■ WHAT YOU NEED TO DO
Copy every record exactly, with nothing left out.
**** MATERIAL TO PROCESS ****
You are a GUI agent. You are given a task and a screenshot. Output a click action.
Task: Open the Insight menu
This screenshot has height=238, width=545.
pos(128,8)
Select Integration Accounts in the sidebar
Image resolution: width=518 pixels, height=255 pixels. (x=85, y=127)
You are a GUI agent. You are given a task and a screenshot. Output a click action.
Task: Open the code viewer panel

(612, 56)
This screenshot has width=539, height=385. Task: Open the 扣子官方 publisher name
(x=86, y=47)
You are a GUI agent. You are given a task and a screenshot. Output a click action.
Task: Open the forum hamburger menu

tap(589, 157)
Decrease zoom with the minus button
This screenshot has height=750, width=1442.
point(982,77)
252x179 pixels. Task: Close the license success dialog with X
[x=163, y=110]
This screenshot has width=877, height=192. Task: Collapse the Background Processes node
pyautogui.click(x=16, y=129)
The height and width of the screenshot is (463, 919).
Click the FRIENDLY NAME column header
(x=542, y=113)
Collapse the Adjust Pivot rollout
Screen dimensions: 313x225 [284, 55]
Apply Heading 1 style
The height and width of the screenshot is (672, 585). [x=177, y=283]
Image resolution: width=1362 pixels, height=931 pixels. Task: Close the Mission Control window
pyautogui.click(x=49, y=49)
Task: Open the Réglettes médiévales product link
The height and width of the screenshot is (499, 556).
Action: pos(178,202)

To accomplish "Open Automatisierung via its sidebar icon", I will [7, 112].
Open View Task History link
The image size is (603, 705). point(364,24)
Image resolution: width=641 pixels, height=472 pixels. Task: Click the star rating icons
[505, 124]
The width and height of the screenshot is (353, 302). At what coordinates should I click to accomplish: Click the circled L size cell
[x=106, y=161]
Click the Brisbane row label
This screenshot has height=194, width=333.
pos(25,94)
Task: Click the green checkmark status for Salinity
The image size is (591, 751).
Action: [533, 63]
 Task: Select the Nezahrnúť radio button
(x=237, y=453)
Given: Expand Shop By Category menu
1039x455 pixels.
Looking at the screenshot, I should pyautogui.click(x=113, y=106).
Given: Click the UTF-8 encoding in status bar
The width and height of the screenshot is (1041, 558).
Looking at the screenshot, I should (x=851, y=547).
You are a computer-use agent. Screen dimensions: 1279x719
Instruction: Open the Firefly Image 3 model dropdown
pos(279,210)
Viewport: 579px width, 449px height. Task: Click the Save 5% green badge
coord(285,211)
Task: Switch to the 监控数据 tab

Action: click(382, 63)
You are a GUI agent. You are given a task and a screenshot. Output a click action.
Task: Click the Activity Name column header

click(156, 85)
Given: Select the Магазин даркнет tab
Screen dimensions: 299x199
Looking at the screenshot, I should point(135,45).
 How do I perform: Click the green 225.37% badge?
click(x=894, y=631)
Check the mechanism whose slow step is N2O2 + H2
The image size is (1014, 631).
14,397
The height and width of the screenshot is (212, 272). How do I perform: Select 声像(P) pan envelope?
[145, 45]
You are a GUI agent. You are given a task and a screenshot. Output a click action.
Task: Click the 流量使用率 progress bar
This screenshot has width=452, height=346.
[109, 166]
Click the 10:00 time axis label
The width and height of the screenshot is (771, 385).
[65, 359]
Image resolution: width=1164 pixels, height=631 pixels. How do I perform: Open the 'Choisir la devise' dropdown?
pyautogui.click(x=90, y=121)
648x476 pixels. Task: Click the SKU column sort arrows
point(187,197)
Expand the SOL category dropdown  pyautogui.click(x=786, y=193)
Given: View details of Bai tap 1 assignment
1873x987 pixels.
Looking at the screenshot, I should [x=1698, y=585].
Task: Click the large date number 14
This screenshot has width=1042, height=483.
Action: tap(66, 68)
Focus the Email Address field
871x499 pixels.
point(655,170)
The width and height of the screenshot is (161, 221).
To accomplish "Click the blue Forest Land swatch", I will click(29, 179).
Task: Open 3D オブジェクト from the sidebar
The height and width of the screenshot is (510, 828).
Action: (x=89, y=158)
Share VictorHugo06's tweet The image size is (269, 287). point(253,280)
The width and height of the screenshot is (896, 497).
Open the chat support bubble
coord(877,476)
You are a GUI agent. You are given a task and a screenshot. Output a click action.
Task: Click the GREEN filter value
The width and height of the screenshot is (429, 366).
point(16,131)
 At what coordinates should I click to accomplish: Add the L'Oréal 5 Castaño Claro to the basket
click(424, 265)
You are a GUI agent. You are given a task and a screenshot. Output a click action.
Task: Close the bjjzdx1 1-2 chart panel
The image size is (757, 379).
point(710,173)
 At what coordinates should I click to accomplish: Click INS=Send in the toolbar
****
■ WRITTEN ANSWER
You are a GUI agent. You are given a task and a screenshot. Output a click action.
Task: Open the Insight menu
This screenshot has height=238, width=545.
pos(128,8)
Select Integration Accounts in the sidebar
Image resolution: width=518 pixels, height=255 pixels. (x=85, y=127)
You are a GUI agent. You are given a task and a screenshot. Output a click action.
Task: Open the code viewer panel

(612, 56)
This screenshot has width=539, height=385. Task: Open the 扣子官方 publisher name
(x=86, y=47)
You are a GUI agent. You are given a task and a screenshot. Output a click action.
Task: Open the forum hamburger menu

tap(589, 157)
Decrease zoom with the minus button
This screenshot has height=750, width=1442.
point(982,77)
252x179 pixels. Task: Close the license success dialog with X
[x=163, y=110]
This screenshot has width=877, height=192. Task: Collapse the Background Processes node
pyautogui.click(x=16, y=129)
The height and width of the screenshot is (463, 919).
Click the FRIENDLY NAME column header
(x=542, y=113)
Collapse the Adjust Pivot rollout
Screen dimensions: 313x225 [284, 55]
Apply Heading 1 style
The height and width of the screenshot is (672, 585). [x=177, y=283]
Image resolution: width=1362 pixels, height=931 pixels. Task: Close the Mission Control window
pyautogui.click(x=49, y=49)
Task: Open the Réglettes médiévales product link
The height and width of the screenshot is (499, 556).
Action: pos(178,202)

To accomplish "Open Automatisierung via its sidebar icon", I will [7, 112].
Open View Task History link
The image size is (603, 705). point(364,24)
Image resolution: width=641 pixels, height=472 pixels. Task: Click the star rating icons
[505, 124]
The width and height of the screenshot is (353, 302). At what coordinates should I click to accomplish: Click the circled L size cell
[x=106, y=161]
Click the Brisbane row label
This screenshot has height=194, width=333.
pos(25,94)
Task: Click the green checkmark status for Salinity
The image size is (591, 751).
Action: [533, 63]
 Task: Select the Nezahrnúť radio button
(x=237, y=453)
Given: Expand Shop By Category menu
1039x455 pixels.
Looking at the screenshot, I should pyautogui.click(x=113, y=106).
Given: Click the UTF-8 encoding in status bar
The width and height of the screenshot is (1041, 558).
Looking at the screenshot, I should (x=851, y=547).
You are a computer-use agent. Screen dimensions: 1279x719
Instruction: Open the Firefly Image 3 model dropdown
pos(279,210)
Viewport: 579px width, 449px height. Task: Click the Save 5% green badge
coord(285,211)
Task: Switch to the 监控数据 tab

Action: click(382, 63)
You are a GUI agent. You are given a task and a screenshot. Output a click action.
Task: Click the Activity Name column header

click(156, 85)
Given: Select the Магазин даркнет tab
Screen dimensions: 299x199
Looking at the screenshot, I should point(135,45).
 How do I perform: Click the green 225.37% badge?
click(x=894, y=631)
Check the mechanism whose slow step is N2O2 + H2
The image size is (1014, 631).
14,397
The height and width of the screenshot is (212, 272). How do I perform: Select 声像(P) pan envelope?
[145, 45]
You are a GUI agent. You are given a task and a screenshot. Output a click action.
Task: Click the 流量使用率 progress bar
This screenshot has width=452, height=346.
[109, 166]
Click the 10:00 time axis label
The width and height of the screenshot is (771, 385).
[65, 359]
Image resolution: width=1164 pixels, height=631 pixels. How do I perform: Open the 'Choisir la devise' dropdown?
pyautogui.click(x=90, y=121)
648x476 pixels. Task: Click the SKU column sort arrows
point(187,197)
Expand the SOL category dropdown  pyautogui.click(x=786, y=193)
Given: View details of Bai tap 1 assignment
1873x987 pixels.
Looking at the screenshot, I should [x=1698, y=585].
Task: Click the large date number 14
This screenshot has width=1042, height=483.
Action: tap(66, 68)
Focus the Email Address field
871x499 pixels.
point(655,170)
The width and height of the screenshot is (161, 221).
To accomplish "Click the blue Forest Land swatch", I will click(29, 179).
Task: Open 3D オブジェクト from the sidebar
The height and width of the screenshot is (510, 828).
Action: (x=89, y=158)
Share VictorHugo06's tweet The image size is (269, 287). point(253,280)
The width and height of the screenshot is (896, 497).
Open the chat support bubble
coord(877,476)
You are a GUI agent. You are given a task and a screenshot. Output a click action.
Task: Click the GREEN filter value
The width and height of the screenshot is (429, 366).
point(16,131)
 At what coordinates should I click to accomplish: Add the L'Oréal 5 Castaño Claro to the basket
click(424, 265)
You are a GUI agent. You are given a task and a screenshot. Output a click action.
Task: Close the bjjzdx1 1-2 chart panel
The image size is (757, 379).
point(710,173)
 At what coordinates should I click to accomplish: Click INS=Send in the toolbar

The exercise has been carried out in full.